→ WHAT TO DO
- 1) Answer these questions from the passage below about a drumming son:
(a) Which three instruments does the son play?
(b) What did Daniel do right after he answered "Sure"?
(c) Which Bible verse does the passage quote?
- 2) Extend the passage below about a drumming son, picking up right after its final sentence.

→ SUPPLIED PASSAGE
^^^^

My 13-year-old son is quite the musician. He’s a guitarist, a trombonist and a drummer. A drummer…who doesn’t necessarily need a drum. He has a drum set, but his drumming certainly isn’t contained to that drum. The table is his drum. The sofa is his drum. The wall? Drum. The desk, the chair, his sister? Drum, drum, drum. He was baking cookies with me last week and even the cookie sheet was a drum. Okay, actually that was more of a cymbal–but there was still definite drummage.
Daniel drums without even knowing he’s drumming. It’s the percussion that never ends. The other day I couldn’t stand it any more. My left eye was twitching–on the beat. I said, “Daniel! Could you PLEASE stop percussing for five minutes?”
“Sure,” he said without missing a beat (as it were). Then he looked at his watch.
I wonder how many things I do without thinking. No doubt there are a gajillion annoying habits I’m not aware of that are causing eyes to twitch left and right.
Oh, that the Lord would grow me to the place where there are more things I do without thinking that bless than things I do without thinking that annoy. In 1 Corinthians 12:31, Paul says, “But now let me show you a way of life that is best of all.” Then he begins what we call the “love chapter.” Love should be a way of life for those of us who follow Christ. Loving others selflessly should happen as naturally and rhythmically as those tap, tap, taps on the desk–loving almost without having to think about it.

^^^^

→ ENTRIES PROVIDED
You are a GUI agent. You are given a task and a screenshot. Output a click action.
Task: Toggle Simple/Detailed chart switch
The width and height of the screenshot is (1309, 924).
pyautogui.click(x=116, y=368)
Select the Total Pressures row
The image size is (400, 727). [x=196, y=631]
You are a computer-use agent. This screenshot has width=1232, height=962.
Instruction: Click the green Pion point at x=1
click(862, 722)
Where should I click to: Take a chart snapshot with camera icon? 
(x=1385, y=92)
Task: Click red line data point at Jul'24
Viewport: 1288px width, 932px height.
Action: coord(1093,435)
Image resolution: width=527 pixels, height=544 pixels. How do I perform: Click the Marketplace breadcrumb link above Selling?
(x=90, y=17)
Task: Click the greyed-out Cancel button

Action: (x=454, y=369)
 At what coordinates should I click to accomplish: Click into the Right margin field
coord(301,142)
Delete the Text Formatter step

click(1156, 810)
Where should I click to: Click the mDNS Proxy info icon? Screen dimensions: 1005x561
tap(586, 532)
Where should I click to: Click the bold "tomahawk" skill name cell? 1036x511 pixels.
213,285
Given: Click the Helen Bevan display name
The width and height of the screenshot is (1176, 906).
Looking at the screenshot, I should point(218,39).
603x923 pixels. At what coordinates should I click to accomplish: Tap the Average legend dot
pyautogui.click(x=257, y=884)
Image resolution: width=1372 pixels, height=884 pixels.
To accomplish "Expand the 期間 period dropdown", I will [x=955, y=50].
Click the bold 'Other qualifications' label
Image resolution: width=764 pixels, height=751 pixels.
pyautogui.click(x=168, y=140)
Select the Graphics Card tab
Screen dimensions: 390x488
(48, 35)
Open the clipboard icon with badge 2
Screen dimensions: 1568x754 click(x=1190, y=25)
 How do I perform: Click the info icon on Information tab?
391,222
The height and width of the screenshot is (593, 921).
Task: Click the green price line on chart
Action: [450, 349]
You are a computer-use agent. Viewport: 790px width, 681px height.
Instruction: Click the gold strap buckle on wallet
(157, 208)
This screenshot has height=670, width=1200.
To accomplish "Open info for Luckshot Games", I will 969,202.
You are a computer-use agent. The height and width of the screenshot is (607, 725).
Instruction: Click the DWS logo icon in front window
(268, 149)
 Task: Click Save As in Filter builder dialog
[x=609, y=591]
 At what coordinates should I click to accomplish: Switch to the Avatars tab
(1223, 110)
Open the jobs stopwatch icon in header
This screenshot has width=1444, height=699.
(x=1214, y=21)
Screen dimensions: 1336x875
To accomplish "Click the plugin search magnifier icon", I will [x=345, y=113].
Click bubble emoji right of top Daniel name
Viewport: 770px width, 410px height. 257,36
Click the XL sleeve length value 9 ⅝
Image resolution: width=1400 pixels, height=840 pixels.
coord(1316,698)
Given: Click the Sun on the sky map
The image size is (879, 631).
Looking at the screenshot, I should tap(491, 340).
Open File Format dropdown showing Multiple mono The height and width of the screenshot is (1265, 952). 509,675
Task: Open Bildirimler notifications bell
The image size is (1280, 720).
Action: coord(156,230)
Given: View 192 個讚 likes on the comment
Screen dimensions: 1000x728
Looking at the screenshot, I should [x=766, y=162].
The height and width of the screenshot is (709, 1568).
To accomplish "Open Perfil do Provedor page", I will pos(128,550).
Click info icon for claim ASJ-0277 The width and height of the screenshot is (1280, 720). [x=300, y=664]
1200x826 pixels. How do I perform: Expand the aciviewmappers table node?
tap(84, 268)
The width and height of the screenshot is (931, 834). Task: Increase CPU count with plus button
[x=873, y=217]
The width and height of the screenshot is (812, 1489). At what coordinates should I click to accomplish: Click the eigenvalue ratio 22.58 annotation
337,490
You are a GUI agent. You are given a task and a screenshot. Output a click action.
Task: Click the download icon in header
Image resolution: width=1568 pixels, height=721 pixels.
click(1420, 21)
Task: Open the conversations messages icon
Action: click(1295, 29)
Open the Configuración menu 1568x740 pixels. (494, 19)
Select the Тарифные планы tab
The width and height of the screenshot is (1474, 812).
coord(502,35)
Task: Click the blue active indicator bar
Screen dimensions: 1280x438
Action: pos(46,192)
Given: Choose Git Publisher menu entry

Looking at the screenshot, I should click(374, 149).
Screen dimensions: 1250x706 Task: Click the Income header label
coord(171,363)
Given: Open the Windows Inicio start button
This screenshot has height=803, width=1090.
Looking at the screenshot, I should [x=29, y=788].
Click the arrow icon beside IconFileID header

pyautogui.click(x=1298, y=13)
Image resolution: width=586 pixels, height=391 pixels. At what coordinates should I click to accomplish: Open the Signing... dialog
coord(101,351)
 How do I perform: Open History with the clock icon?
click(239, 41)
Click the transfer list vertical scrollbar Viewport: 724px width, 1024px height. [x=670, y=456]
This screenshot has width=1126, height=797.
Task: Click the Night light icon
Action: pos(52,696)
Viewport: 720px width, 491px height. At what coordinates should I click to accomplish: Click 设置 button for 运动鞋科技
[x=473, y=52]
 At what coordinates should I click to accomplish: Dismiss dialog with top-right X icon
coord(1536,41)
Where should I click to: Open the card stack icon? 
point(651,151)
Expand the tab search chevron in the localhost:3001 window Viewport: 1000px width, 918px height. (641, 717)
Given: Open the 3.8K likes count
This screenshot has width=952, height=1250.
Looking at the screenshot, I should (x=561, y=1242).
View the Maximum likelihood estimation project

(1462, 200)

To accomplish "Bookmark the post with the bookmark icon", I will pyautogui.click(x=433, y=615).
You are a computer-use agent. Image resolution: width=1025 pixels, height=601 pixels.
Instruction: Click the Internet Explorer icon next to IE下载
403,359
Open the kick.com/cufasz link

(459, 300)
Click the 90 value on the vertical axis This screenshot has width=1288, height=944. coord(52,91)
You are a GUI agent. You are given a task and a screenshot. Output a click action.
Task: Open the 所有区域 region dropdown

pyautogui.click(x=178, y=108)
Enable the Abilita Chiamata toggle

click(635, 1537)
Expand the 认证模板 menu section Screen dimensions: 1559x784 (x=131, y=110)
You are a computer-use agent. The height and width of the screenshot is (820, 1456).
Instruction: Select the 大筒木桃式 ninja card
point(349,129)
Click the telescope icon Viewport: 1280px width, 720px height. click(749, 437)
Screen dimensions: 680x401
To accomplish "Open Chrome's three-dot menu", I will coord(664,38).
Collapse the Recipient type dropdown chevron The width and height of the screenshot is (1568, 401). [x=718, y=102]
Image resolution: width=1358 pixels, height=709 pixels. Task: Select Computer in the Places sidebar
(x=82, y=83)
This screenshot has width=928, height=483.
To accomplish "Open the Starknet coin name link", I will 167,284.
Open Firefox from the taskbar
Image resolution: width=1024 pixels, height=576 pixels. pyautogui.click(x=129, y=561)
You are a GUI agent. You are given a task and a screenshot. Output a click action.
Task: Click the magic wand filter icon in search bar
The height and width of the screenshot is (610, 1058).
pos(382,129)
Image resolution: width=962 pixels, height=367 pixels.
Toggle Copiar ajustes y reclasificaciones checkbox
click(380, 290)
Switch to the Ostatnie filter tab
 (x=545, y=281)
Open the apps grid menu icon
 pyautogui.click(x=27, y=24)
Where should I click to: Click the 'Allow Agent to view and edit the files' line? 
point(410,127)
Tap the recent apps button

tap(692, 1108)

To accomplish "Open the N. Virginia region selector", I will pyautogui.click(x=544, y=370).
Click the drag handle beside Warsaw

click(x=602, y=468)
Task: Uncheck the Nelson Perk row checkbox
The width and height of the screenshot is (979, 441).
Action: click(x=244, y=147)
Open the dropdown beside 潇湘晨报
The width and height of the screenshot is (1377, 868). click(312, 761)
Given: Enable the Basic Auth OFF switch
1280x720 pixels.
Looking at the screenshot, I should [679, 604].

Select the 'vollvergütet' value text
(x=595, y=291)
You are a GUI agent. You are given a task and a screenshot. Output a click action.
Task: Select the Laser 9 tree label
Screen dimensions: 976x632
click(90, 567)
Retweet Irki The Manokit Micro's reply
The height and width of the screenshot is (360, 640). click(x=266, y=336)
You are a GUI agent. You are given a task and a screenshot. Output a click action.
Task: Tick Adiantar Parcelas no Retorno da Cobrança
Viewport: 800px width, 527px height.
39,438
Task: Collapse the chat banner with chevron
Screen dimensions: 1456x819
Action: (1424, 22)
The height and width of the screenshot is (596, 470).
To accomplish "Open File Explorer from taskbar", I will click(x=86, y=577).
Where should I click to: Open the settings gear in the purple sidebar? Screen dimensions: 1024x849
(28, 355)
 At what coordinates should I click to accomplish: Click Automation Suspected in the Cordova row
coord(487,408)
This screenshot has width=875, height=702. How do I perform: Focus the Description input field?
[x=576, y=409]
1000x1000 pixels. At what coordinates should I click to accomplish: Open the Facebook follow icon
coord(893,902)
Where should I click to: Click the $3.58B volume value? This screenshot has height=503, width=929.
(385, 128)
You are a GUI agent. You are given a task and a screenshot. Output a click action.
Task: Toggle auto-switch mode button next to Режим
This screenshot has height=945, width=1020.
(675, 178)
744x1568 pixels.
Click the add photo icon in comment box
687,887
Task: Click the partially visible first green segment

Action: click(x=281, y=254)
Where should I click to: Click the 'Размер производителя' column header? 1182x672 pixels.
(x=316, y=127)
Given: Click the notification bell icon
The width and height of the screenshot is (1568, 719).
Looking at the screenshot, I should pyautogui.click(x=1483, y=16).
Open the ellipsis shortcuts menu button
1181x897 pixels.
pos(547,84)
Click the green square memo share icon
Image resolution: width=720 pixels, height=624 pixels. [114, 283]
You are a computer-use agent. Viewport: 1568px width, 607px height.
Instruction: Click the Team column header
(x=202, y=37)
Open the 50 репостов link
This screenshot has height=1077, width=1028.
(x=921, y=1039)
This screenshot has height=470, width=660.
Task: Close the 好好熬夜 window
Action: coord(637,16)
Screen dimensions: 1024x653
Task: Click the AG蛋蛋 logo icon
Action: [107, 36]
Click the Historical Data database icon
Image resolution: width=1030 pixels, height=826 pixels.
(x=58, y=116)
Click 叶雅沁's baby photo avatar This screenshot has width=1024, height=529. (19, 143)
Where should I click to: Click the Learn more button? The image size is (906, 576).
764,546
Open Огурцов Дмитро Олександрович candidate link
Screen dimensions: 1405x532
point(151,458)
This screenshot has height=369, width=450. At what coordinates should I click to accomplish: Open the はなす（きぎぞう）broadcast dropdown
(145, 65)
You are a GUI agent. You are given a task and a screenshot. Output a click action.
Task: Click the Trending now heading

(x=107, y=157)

^^^^

→ RESPONSES FOR EACH TASK
- 1)
(a) Guitar, trombone and drums.
(b) He looked at his watch.
(c) 1 Corinthians 12:31.

- 2)
Verses 4-7 in 1 Corinthians 13 tell us what that kind of love looks like: “Love is patient and kind. Love is not jealous or boastful or proud or rude. It does not demand its own way. It is not irritable, and it keeps no record of being wronged. It does not rejoice about injustice but rejoices whenever the truth wins out. Love never gives up, never loses faith, is always hopeful, and endures through every circumstance” (NLT).
How important is our sacrificial love for others to our Heavenly Father? We’re told in 1 Corinthians 13:1 that we could speak every language on earth–we could even speak the language of angels. But if we don’t love others, even Angel-eese sounds like a bunch of annoying noise. As a matter of fact, it says that without love, even if I’m speaking the sweetest language there is, “I would only be a noisy gong or a clanging cymbal.” The last thing I want to do is cause a twitch in the eye of the God I love.
I want to love others because I do love him. And I want to love consistently, steadily–without missing a beat.